[Questions]
[1] According to the excerpt on pinworms (E. vermicularis), how far back does fossil evidence trace the pinworm lineage?
[2] Continue the excerpt on pinworms (E. vermicularis) from its final sentence.

Fossil evidence suggests that the pinworm lineage extends at least as far back as 240 million years, at which point it infected primitive proto-mammals that were the ancestors of modern vertebrates including humans and other primates.  Today, EV is distributed worldwide, and is arguably the most successful helminth of the Western world, remaining the most common helminth infection in the US, Western Europe and Oceania.
Disadvantages and potential risks
EV will never qualify as a therapeutic helminth because of a number of disadvantages:
- its numbers are not controllable
- it spreads very easily to other people
- it can cause uncomfortable anal itching
- it may be a vector for the intestinal protozoan Dientamoeba fragilis 
- it can cause acute appendicitis  and appendiceal colic 
- it can rarely cause colonic obstruction 
- it can migrate to organs beyond the intestine (e.g., kidney, male urinary tract and female genital tract/uterus 
- it can cause urinary tract infections and vaginitis 
- it can, in extremely rare cases, cause Mesenteric Lymphadenopathy 
- it has even manifested post traumatic stress disorder-like symptoms 
The possible therapeutic benefits of hosting E. vermicularis
Although the authors of one study, using a population-based analysis, concluded that EV does not reduce the risk for asthma, type 1 diabetes, arthritis or inflammatory bowel disease,  there is evidence that this species can in fact provide therapeutic benefits.
One study found that, in atopic children infected with EV, there was not only a lack of any symptoms as a result of the infection, but that, “there seemed to be some indication of immunosuppression in those children with a positive history of allergic disease.” 
Therapeutic benefits have also been reported anecdotally by several people who have hosted EV.
Prevention and control of E. vermicularis
For approaches to prevent and control EV, see the following page on the CDC website.
Special care needs to be taken with the handling of bed linen and the clothing of infected individuals because EV eggs attach to dust which can become airborne and, if inhaled, can cause reinfection.

[Provided material]
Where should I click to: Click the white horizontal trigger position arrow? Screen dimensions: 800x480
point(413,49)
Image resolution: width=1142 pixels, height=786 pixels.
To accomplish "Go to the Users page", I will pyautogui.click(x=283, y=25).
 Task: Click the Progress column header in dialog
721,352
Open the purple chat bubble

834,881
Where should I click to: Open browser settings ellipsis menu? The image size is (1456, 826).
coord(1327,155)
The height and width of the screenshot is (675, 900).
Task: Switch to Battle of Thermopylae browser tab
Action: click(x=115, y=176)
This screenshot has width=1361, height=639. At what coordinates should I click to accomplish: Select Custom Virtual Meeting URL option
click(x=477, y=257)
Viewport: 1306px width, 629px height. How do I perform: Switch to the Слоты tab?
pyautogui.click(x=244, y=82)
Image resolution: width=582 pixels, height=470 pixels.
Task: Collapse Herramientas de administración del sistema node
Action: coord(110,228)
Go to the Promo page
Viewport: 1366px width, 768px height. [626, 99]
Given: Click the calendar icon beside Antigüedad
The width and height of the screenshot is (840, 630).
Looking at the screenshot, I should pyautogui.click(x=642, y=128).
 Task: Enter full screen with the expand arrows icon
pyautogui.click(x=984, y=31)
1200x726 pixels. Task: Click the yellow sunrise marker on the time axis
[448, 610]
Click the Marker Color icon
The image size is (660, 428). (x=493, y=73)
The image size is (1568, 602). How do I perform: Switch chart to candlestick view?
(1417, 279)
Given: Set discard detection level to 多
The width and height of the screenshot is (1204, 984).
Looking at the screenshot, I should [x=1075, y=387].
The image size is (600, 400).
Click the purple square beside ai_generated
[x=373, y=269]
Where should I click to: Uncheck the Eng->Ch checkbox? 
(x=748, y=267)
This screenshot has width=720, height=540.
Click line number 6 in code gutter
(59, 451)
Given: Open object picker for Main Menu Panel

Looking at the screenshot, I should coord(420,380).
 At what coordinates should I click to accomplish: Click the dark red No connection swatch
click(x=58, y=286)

[Results for the exercise]
[1] At least 240 million years.

[2]
Control of E. vermicularis in those who are hosting therapeutic helminths
The use of an anthelmintic drug to eradicate EV would also kill at least some of a colony of therapeutic helminths. So, faced with this dilemma, one self-treater experimented with control options and reported that a low sugar, low refined carbohydrate, high fibre diet significantly reduced EV numbers - judging by the severity of anal itch - and that drinking kefir provided approximately a month's relief.
In many parts of the world, garlic has been traditionally considered to be an effective treatment for helminth infections and, although very large amounts would need to be consumed to kill hookworms, (see here) it has been suggested that using a clove of garlic as a suppository might act locally in the rectum to provide effective control of EV. 
Hosts of NA who wish to totally eradicate an EV infection could try using an anthelmintic that is known to be more effective against EV but less effective against NA, such as pyrantel pamoate. One self treater who tried using Combantrin (pyrantel pamoate) to terminate his NA colony found that it wasn't very effective against this species, and he was only able to kill all his hookworms by taking albendazole. Another anthelmintic that is recommended for the treatment of EV but which may be less effective against NA is pyrvinium.